通过植入小鼠后12周对主要器官（心、肝、脾、肺、肾）的组织学和免疫组化分析进行了全面的系统生物相容性评价。宏观观察无异常，苏木精-伊红（HE）染色显示所有实验组组织架构保留，无病理改变。定量评估显示所有组细胞凋亡极少，生理性的CD68⁺巨噬细胞浸润处于基线水平，组间无显著差异。血液学、生化和免疫学综合分析显示，所有细胞成分和肝肾功能标志物（ALT、AST、BUN、CRE）均维持在生理范围内，与假手术对照组无显著差异。酶联免疫吸附试验（ELISA）分析显示，ADF组的促炎细胞因子（IL-6、TNF-α、CRP）处于基线水平，与对照组和F-ADF组相当，表明无系统性炎症反应。这些多层次分析为ADF和F-ADF植入物的血液相容性和系统生物相容性提供了有力证据。

ADF和F-ADF能显著促进ADSCs的增殖和迁移。

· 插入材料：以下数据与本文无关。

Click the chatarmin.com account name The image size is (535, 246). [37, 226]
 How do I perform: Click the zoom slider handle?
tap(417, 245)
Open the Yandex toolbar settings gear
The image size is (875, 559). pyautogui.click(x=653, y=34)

EdU标记显示ADF和F-ADF组的增殖率显著高于对照组。CCK-8（Cell Counting Kit-8）检测显示随时间推移增殖增强。Transwell实验显示，两种材料诱导迁移的细胞数是对照组的3倍以上。油红O定量显示，ADF和F-ADF显著增强了ADSCs的脂质积累。在分子水平上，蛋白质印迹和qPCR分析证实，ADF和F-ADF显著上调了关键成脂转录因子过氧化物酶体增殖物激活受体γ（PPARγ）和CCAAT/增强子结合蛋白α（C/EBPα）的表达。

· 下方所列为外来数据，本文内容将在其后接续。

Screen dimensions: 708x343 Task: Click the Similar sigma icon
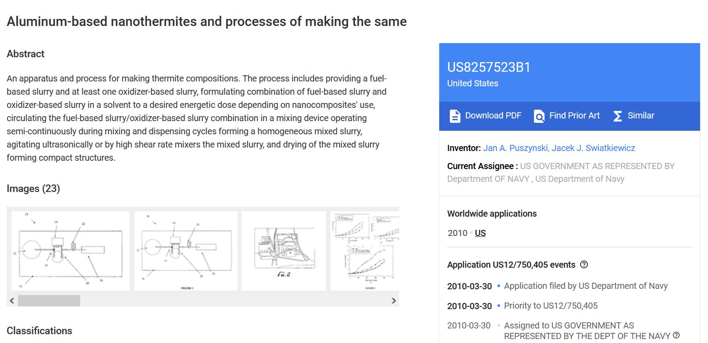point(618,116)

ADF和F-ADF通过互补机制促进血管生成。EdU和CCK-8检测显示它们显著增加了HUVEC的增殖。划痕实验显示伤口闭合率更高。最关键的Matrigel管形成实验量化了优异的血管生成能力，ADF和F-ADF产生的总血管长度和连接点形成均显著多于对照组。

此外，ADF和F-ADF还显著增强了关键皮肤细胞群HDF和HaCat的增殖和迁移能力。这些发现表明ADF和F-ADF能同等促进对皮肤再生至关重要的细胞类型的增殖和迁移能力。

蛋白质组学分析揭示了ADF和F-ADF之间显著的组成相似性。主成分分析（PCA）显示两组样本群有大量重叠。相关性分析显示组内和组间均有强相关性。层次聚类热图直观证实了处理组间无显著分离。差异表达分析在检测到的418种蛋白质中仅发现24种（占5.7%）存在显著差异，且包括Col1A1、Col1A2、Col4A1等多种ECM蛋白在内的含量均无统计学差异，表明冷冻保存过程基本保留了天然脂肪源基质的必需蛋白质组成和功能特征。

对ADF中最丰富的100种蛋白质进行功能表征。基因本体（GO）分析显示，ADF相关蛋白显著富集于对组织再生至关重要的关键生物过程，特别是伤口愈合和细胞-基质粘附。这些蛋白主要定位于富含胶原的细胞外基质和细胞-基质连接处。分子功能分析确定了三种关键能力：细胞外基质结合、整合素介导的粘附和细胞骨架肌动蛋白相互作用。京都基因与基因组百科全书（KEGG）通路分析显示在三个功能相关的通路上有统计学意义的富集：粘着斑、ECM-受体相互作用和氨基酸生物合成。蛋白质-蛋白质相互作用（PPI）网络分析确定了几个关键的功能介质，其中纤维连接蛋白1（FN1）作为核心的细胞外基质组织者出现。这些发现共同确立了ADF衍生基质作为功能优化的支架，能够通过ECM结构提供物理支持，通过生长因子 sequestration介导再生信号，并通过细胞-基质反馈环路促进动态相互作用。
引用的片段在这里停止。